“Una ciudad sin rascacielos no es una ciudad”, dices tras el cristal antibalas de tu despacho. En Dubái había puntos borrosos si mirabas abajo. Aquí, sus caras están peligrosamente próximas. No pueden verte, pero tú sí a ellos. Los dólares en sus bolsillos y sus tarjetas te pertenecen desde siempre. El grillete de la deuda se enrosca en su cuello; al otro extremo de la cadena tu empuñas las llaves.
Los dedos húmedos del aire se pegan a tus muslos. El reflejo del helicóptero sobre este río de barro es como un saurio que resguarda el puerto. Hasta la luz está sucia en Mocolí, donde los traders no se inyectan, ni se suicidan; van a misa, estrangulan a una trans en el establo y luego ensillan a su caballo. Pobres, vociferan cuando sube el S&P500, pero no resistirían ni quince minutos en la City cuando baja; no entienden que el dinero es poético. Hasta lo que tienen que hacer lo hacen mal, apenas lograron que sus gerentes en Carondelet ya no se vayan en mayo próximo. Por lo menos hicieron de los periodistas tus cajeros y pusieron a tus cobradores en la Corte. Bostezas al escoger a quién desairar, si a la alcaldesa, o al gobernador.
— Bannoptikum para la Nación, dices.
Al borde de tu almohada, Matriota levanta el brazo y el río sepulta Sambo y La Puntilla. Grillos en la madrugada, sábana húmeda y agria; la flama te estruja desde el centro de tu pecho. El rumor de que Matriota rondaba el puente con una turba lista para ocupar la ciudad volvió a Mocolí frágil como una fortificación. Viste por primera vez a tus vecinos cuando salieron con rifles de asalto en sus Jeeps. Las volquetas del municipio cerraron el puente en vano. Matriota no estaba ahí, bajó de los cerros, el escuadrón volante no la vio pasar cuando vino desde Bastión (que no existe) con sus hordas.

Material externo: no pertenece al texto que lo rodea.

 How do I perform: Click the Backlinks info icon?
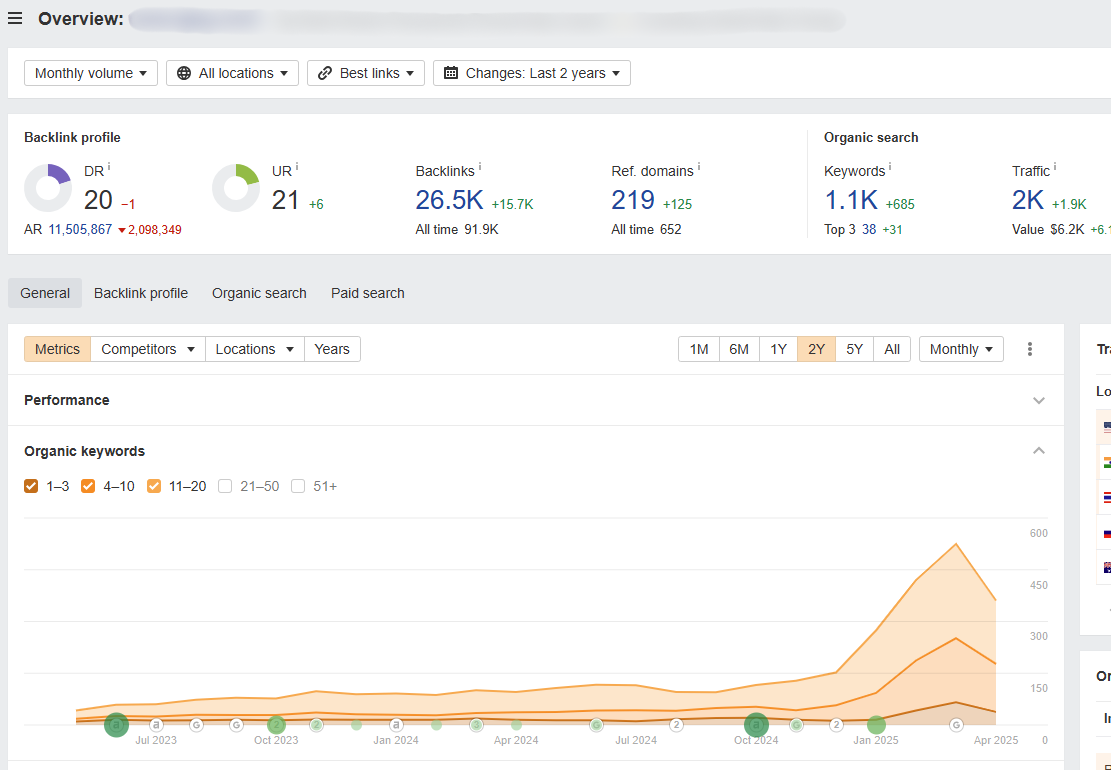click(x=481, y=167)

Anteayer, cuando ibas a prepararte para salir, volteaste al ventanal del jardín; el arbusto de espinas artificiales se levantó con una ganzúa en la mano, sus ojos eran un alarido. Corriste a tu cuarto y trabaste la puerta, marcaste a seguridad y cuando contestaron, lloraste. No encontraron a nadie; pero esa flama se eriza desde tu estómago a la garganta. Dejaste de salir, durante el día cierras las cortinas, hiciste podar el jardín. Tiraste los frascos de pastillas al excusado.
Salvo un par de turistas, la sala vip del aeropuerto luce vacía. Una ciudad nueva solo te dura unos meses y empacas otra vez. “Tengo alergia a este lugar porque no escogí nacer aquí”, piensas, pero el reloj no se conduele de tu impaciencia. De pronto, los altavoces anuncian que el aeropuerto está cerrado y que se suspenden los vuelos. Te muerdes el labio, no tienes a nadie cerca para insultar. Cuando ves a las camionetas bloqueando la pista, esa flama vuelve con la horda que arrasó la Bahía (que no existe); las huestes de Matriota sacaban los plasmas de los locales para quemarlos en la calle. Pero si esas son las camionetas del municipio. No entiendes nada.
“Siempre hay un jet para usted”, te dicen los del counter sonriéndote para que te calmes. Desde la ventanilla, las luces del puerto destellaban para despedirte, los maldijiste tres veces. Solo cuando te entuben sabrás que la asfixia no vino de la flama. La cepa la trajiste tú.